# What to do:
The copy has to match the data exactly and leave out every picture.
==== Records for the task
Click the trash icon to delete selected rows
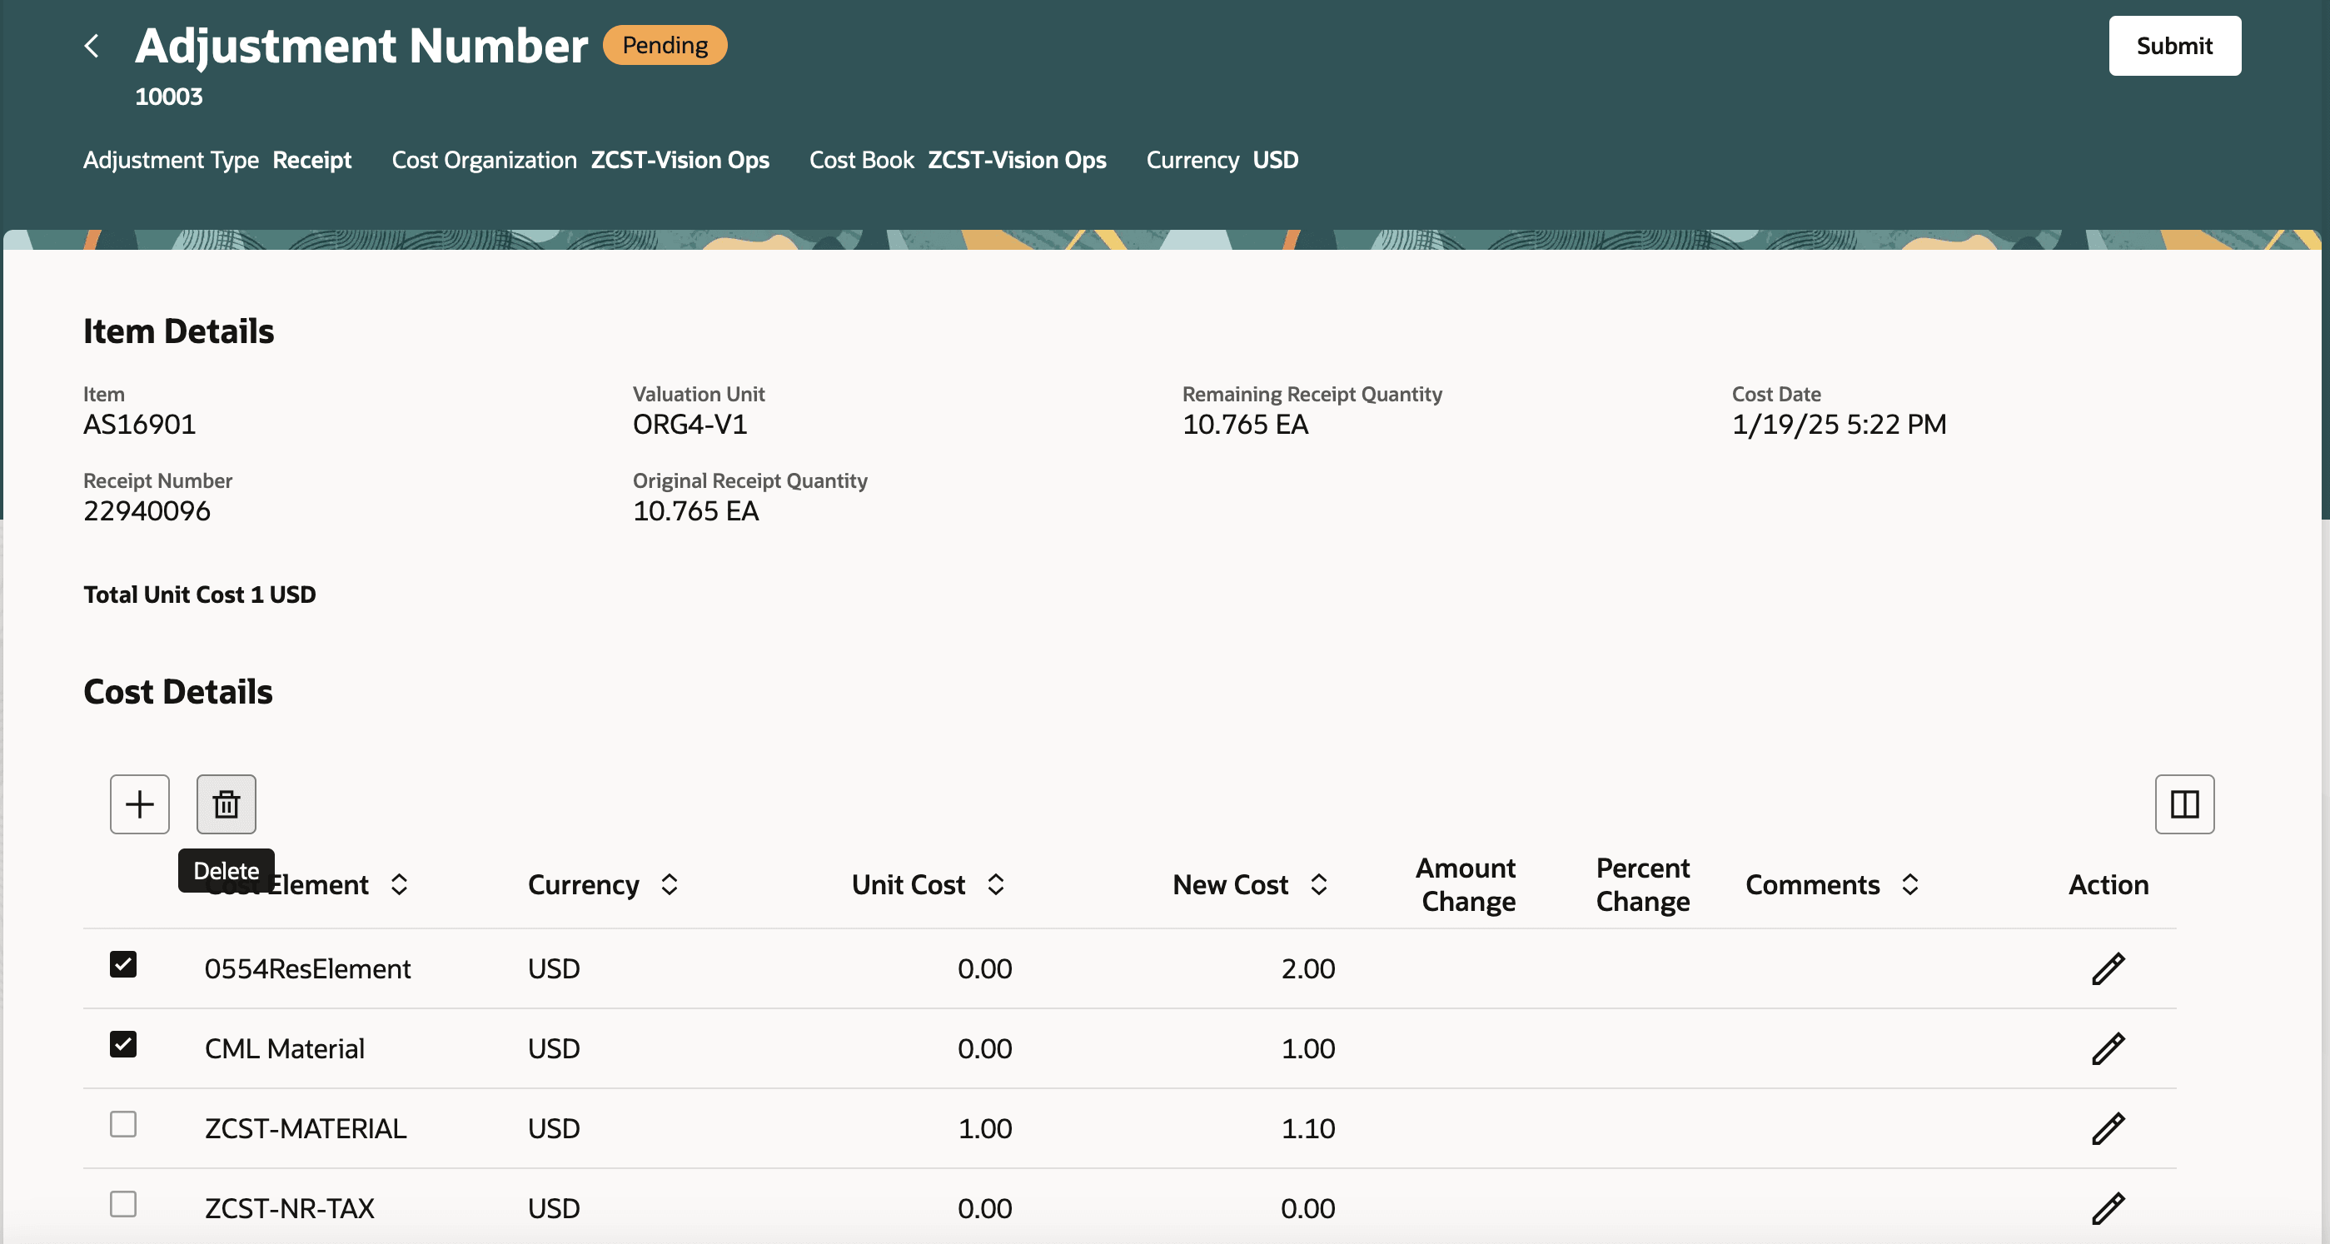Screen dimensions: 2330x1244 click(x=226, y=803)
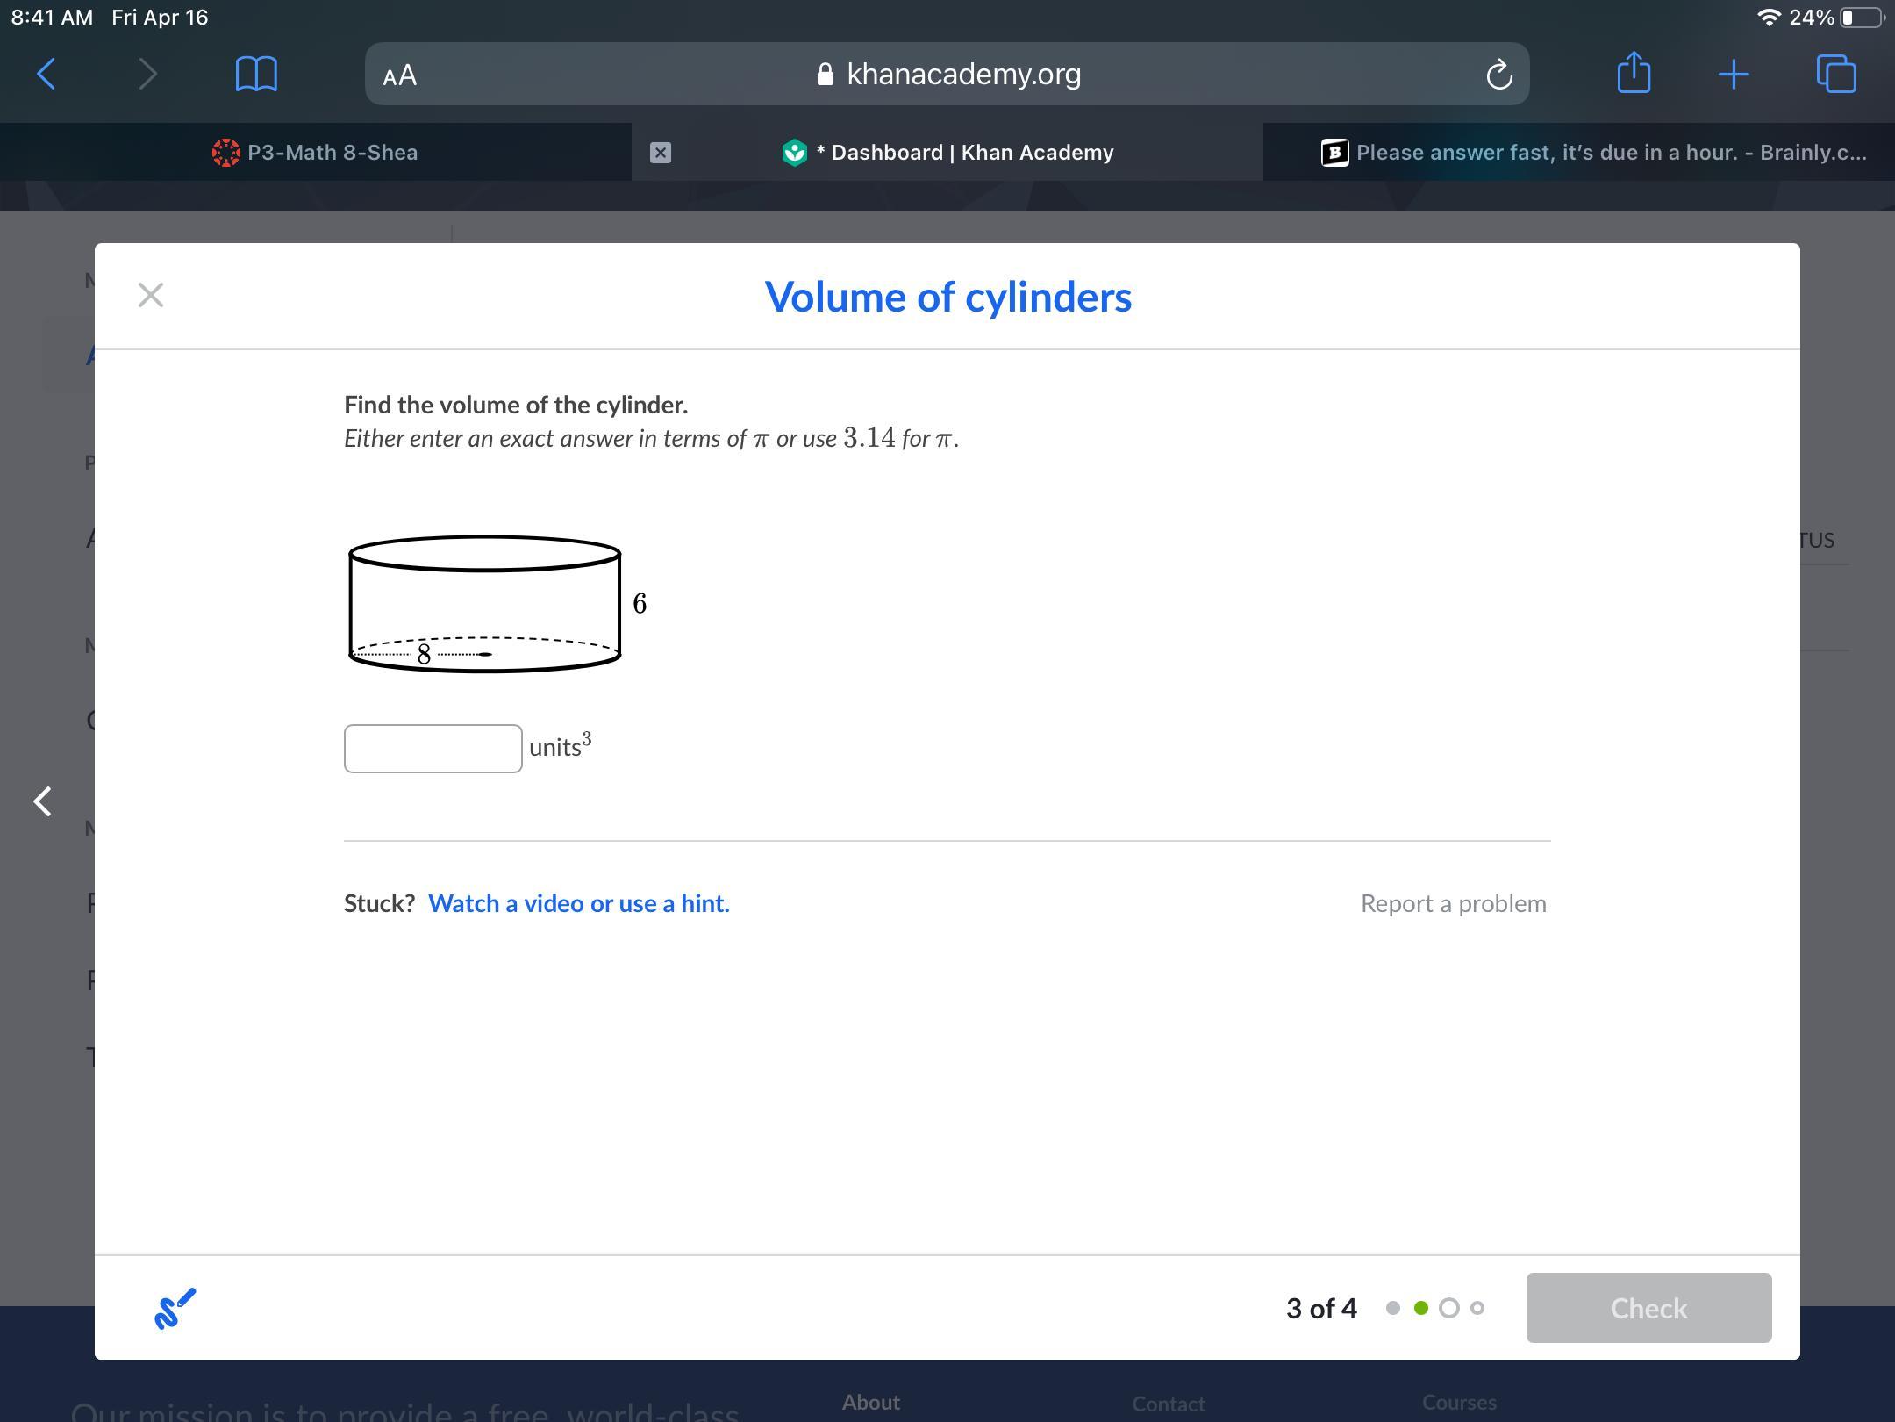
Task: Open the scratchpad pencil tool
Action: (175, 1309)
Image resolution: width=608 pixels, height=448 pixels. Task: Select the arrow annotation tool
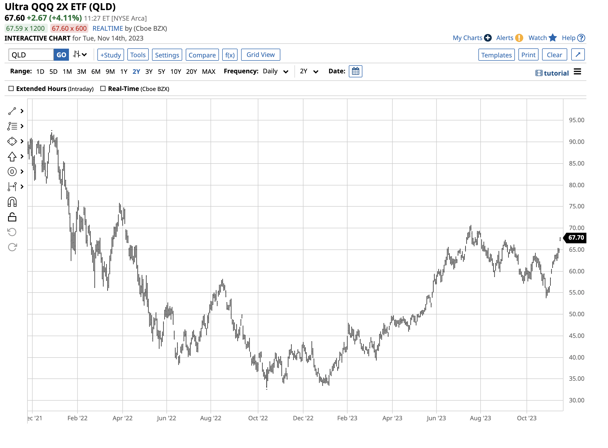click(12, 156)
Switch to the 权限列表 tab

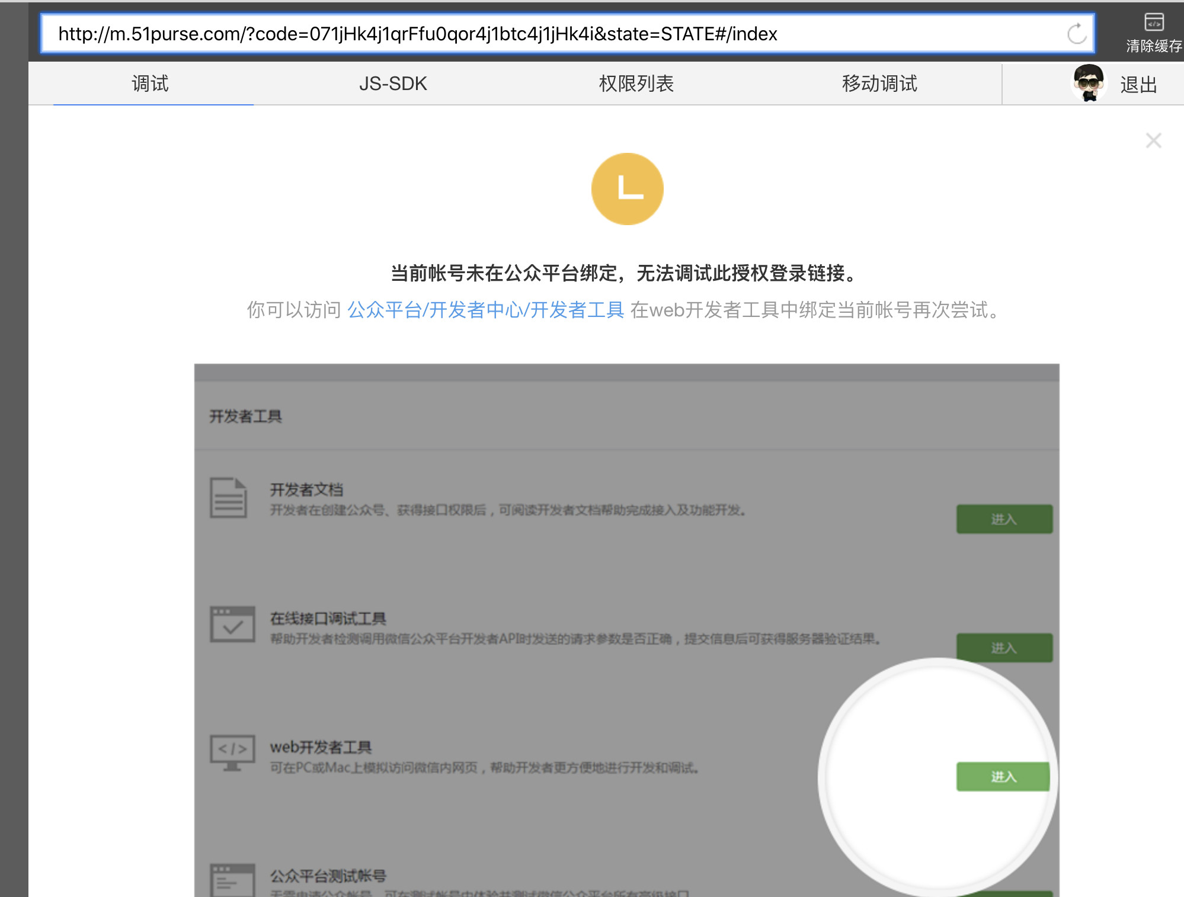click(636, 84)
========
# Reply:
Click the trash icon to delete selected rows
Screen dimensions: 2330x1244 click(x=226, y=803)
Task: Open the scratchpad pencil tool
Action: (175, 1309)
Image resolution: width=608 pixels, height=448 pixels. Task: Select the arrow annotation tool
click(12, 156)
Switch to the 权限列表 tab

click(636, 84)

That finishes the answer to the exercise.